The Information and Communication Technology Agency of Sri Lanka ICTA has confirmed a severe data loss incident affecting all government offices using the gov.lk email domain, due to a large-scale ransomware attack between May 17 and August 26, 2023, reports SundayTimes.
The virus could have affected around 5,000 email addresses, ICTA CEO Mahesh Perera said, admitting that there was no offline backup for around two-and-a-half month’s worth of data. Since the online backup system had also been corrupted, users lost emails for that period. The Cabinet Office is among the entities in the Lanka Government Network (LGN). It uses the email@example.com email domain.
Following the attack, ICTA is taking measures to start daily offline backup and to upgrade the relevant application to the latest version which has stronger defences against virus attacks. And the Sri Lanka Computer Emergency Readiness Team (SLCERT) is working closely with ICTA to try and retrieve the lost data, Mr. Perera said.
The LGN is the Government-owned private network that was introduced to connect Government organisations in what the ICTA maintains is “a cost-effective and secure manner”.
The service is being provided from 2007, Mr. Perera said. “Initially, we used Microsoft Exchange Version 2003,” he explained. “The email facility was given to Government offices. In 2014, it was upgraded to Microsoft Exchange Version 2013. This was in use till the attack. But that version is now obsolete, outdated and vulnerable to various types of attacks.”
One gov.lk domain user said that their official email had been receiving suspicious links over the past few weeks and that someone may have clicked one, triggering the ransomware attack. ICTA had planned from 2021 to upgrade the email facility to the latest version but had been constrained by fund limitations and certain previous board decisions, the CEO said.
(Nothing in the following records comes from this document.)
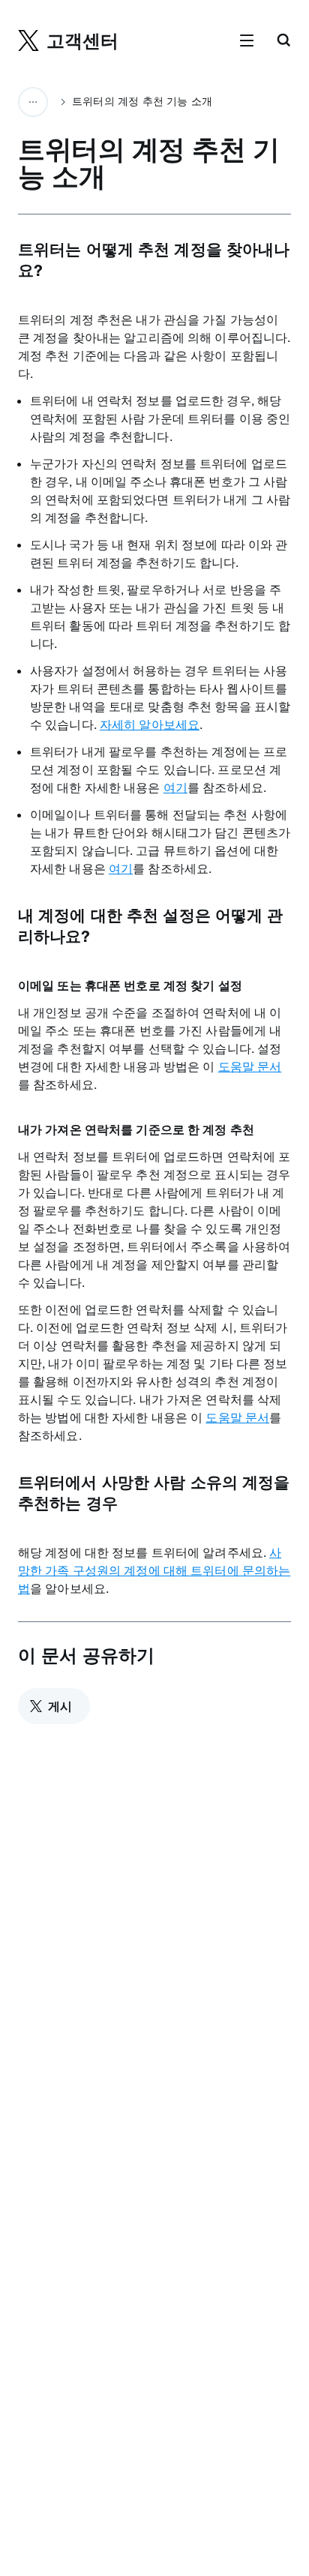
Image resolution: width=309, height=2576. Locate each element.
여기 (176, 787)
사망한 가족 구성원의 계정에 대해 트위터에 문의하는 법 (154, 1570)
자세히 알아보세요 (150, 724)
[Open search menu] (283, 41)
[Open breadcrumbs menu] (33, 102)
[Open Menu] (247, 41)
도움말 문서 (250, 1066)
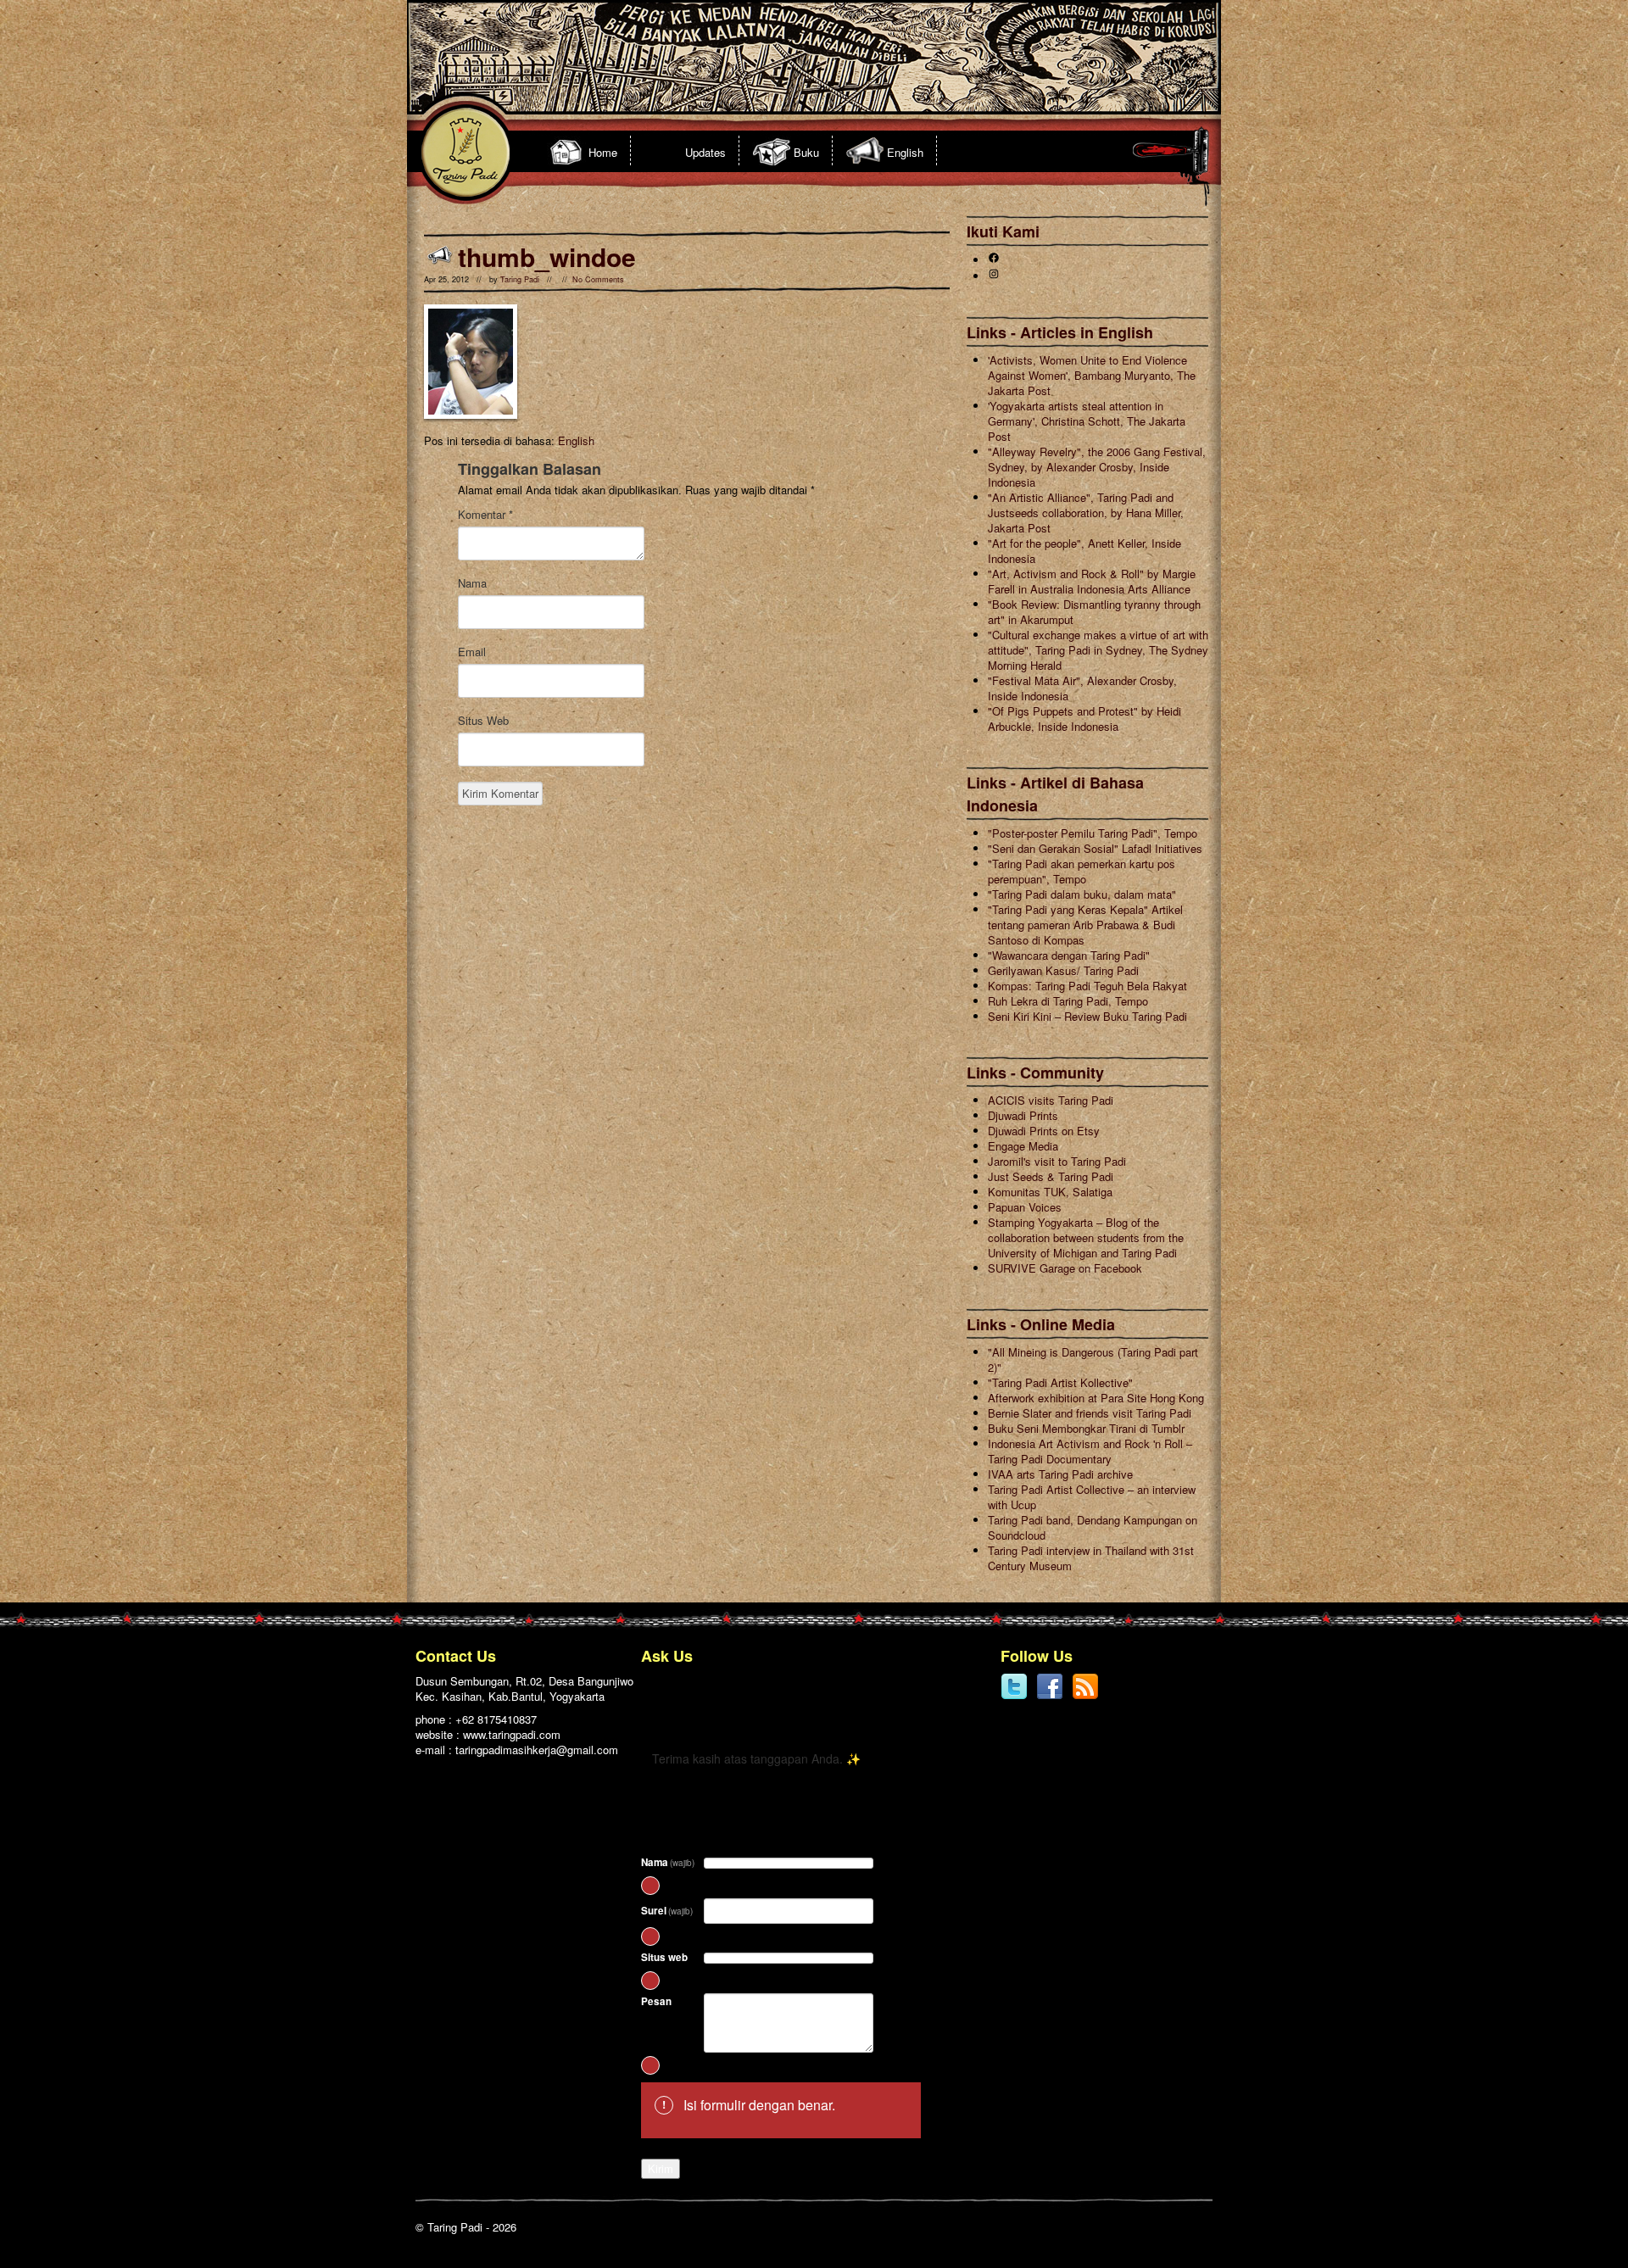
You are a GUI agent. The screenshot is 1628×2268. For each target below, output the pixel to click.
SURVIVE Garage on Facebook (1065, 1268)
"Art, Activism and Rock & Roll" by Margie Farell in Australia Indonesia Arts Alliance (1092, 581)
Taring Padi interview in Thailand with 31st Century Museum (1091, 1558)
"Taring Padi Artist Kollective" (1060, 1382)
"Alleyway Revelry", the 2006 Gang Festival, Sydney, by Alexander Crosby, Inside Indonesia (1097, 466)
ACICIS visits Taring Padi (1050, 1100)
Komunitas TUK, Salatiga (1050, 1192)
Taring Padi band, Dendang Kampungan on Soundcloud (1092, 1527)
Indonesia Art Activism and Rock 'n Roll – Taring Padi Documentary (1090, 1451)
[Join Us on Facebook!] (1049, 1696)
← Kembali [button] (679, 1716)
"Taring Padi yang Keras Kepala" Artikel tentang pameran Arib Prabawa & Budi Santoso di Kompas (1085, 924)
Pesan (656, 2001)
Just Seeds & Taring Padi (1050, 1176)
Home (602, 152)
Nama (472, 583)
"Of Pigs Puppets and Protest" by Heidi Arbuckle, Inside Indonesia (1084, 718)
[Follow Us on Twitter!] (1014, 1696)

The ICTA, the agency responsible for spearheading technological advancements and data security in Sri Lanka, disclosed that the cyberattack causing severe disruptions across the government’s email infrastructure. The incident has raised significant concerns about the country’s cybersecurity preparedness.
Meanwhile, Sri Lanka Computer Emergency Readiness Team informs the public to be aware of text messages received on mobile phones claiming to be from various financial institutions.